#### VOTRE TÂCHE
Reformulez sous forme de liste le paragraphe du texte sur saint Servais qui commence par « Gilles d'Orval s'inspire beaucoup », en gardant ses faits principaux.

#### TEXTE SÉLECTIONNÉ
↓
Jocundus mentionne aussi que le départ de Servais vide presque
complètement la ville de Tongres.
La majorité des habitants suit son évêque à Maastricht lui demandant de pouvoir passer auprès de
lui le temps qui leur restait à vivre. Jocundus ne précise pas la durée de la
période que saint Servais passera à Maastricht, se
bornant à noter qu'aussi longtemps qu'il y vécut (quandiu vixit), il
enseigna et guida toujours ses habitants. Un manuscrit isolé ajoute, au cas où
ses lecteurs n'auraient pas compris, « afin qu'ils soient toujours prêts à
accueillir le jugement final ». Par contre, ce dont Jocundus traite longuement,
c'est de la mort de saint Servais (§ 89-§ 100), qui survient après une courte
fièvre de trois jours et s'accompagne elle aussi de cérémonies, de prières, de
lamentations et de miracles (guérisons, lumière, parfum), dont nous épargnerons
le détail à nos lecteurs. On dit même, note Jocundus, que des anges, sous les
yeux des assistants, vinrent recouvrir le corps d'une pièce de soie (sericum).
Ses obsèques, auxquelles assistent plusieurs
milliers de personnes, durent sept jours et, le huitième, son corps est transporté
dans la basilique Saint-Pierre située près du rempart de la ville (in Publico
Aggere). Il meurt, plenus dierum, plenus operum bonorum, le
troisième jour des ides de mai (III idus Maias.
Gilles d'Orval s'inspire beaucoup d'Hériger mais il a aussi subi l'influence de Jocundus, tout en étant beaucoup plus sobre que ce dernier. Il
reprend toutefois le motif des voces de celo ymnizantium et de la terre
qui se gonfle (tellus intumuisse) sous les pieds de saint Servais comme
pour donner une tribune à l'orateur (instar pulvinaris). C'est après ce
miracle et ce discours que Servais arrive aux portes de Maastricht et qu'il est
censé, comme chez Hériger, renvoyer à Tongres ceux qui l'avaient accompagné
(coegit redire).
Gilles d'Orval suit ensuite Jocundus. Servais arrive in basilica iuxta
aggerem publicum a beato Materno quondam ibi constructa, où il fait
installer une crypte pour accueillir le trésor de Tongres et son sarcophage.
↑
#### DONNÉES FOURNIES
↓
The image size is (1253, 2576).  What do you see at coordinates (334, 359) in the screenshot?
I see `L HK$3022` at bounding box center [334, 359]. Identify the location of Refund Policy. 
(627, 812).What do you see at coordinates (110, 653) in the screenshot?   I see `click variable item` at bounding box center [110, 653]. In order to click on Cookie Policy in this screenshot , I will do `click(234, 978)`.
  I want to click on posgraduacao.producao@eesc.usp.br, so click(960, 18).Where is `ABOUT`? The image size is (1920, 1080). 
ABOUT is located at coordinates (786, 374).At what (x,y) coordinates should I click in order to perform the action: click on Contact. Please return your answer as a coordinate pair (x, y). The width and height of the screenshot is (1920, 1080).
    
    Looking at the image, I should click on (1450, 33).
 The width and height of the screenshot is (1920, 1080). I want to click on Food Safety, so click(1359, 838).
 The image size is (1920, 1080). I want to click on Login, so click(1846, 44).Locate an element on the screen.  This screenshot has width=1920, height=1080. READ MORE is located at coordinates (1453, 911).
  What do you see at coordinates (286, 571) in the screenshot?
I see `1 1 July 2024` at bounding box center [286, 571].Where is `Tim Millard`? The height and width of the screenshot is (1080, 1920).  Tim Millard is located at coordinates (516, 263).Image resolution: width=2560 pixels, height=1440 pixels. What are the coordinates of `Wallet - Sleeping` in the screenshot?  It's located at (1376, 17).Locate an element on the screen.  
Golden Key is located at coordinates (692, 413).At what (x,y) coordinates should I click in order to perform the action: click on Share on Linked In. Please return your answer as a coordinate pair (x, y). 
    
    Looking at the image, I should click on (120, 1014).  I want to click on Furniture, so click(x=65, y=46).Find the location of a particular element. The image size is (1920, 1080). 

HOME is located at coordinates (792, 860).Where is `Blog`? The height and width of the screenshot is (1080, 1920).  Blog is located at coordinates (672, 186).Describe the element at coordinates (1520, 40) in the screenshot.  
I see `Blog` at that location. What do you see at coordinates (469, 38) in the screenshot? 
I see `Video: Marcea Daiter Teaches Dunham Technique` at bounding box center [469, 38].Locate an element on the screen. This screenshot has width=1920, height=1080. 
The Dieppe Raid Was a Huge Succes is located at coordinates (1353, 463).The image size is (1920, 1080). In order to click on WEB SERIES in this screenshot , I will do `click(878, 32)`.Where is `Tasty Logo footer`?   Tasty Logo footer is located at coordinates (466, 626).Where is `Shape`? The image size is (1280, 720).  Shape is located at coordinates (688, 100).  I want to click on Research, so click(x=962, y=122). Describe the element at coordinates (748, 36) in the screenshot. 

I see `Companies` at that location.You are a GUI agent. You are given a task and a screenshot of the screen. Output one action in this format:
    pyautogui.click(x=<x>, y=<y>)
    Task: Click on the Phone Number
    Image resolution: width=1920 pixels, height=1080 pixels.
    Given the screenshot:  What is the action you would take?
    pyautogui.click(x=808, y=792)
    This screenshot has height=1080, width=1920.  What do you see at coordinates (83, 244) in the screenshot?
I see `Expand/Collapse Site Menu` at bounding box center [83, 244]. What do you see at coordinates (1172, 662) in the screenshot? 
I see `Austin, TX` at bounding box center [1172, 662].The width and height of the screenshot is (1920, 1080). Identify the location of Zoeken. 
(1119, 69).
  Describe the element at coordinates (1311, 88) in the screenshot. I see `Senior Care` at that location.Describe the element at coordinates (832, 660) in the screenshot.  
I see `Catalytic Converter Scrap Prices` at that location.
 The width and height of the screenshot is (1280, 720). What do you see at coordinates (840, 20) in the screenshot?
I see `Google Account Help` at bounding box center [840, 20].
↑
#### SOLUTION DU PROBLÈME
- Gilles d'Orval s'inspire beaucoup d'Hériger, mais il subit aussi l'influence de Jocundus, tout en restant beaucoup plus sobre que lui.
- Il reprend le motif des voix venues du ciel (voces de celo ymnizantium).
- Il reprend aussi le motif de la terre qui se gonfle sous les pieds de saint Servais, comme pour offrir une tribune à l'orateur.
- Après ce miracle et ce discours, Servais arrive aux portes de Maastricht.
- Comme chez Hériger, il est censé renvoyer à Tongres ceux qui l'avaient accompagné.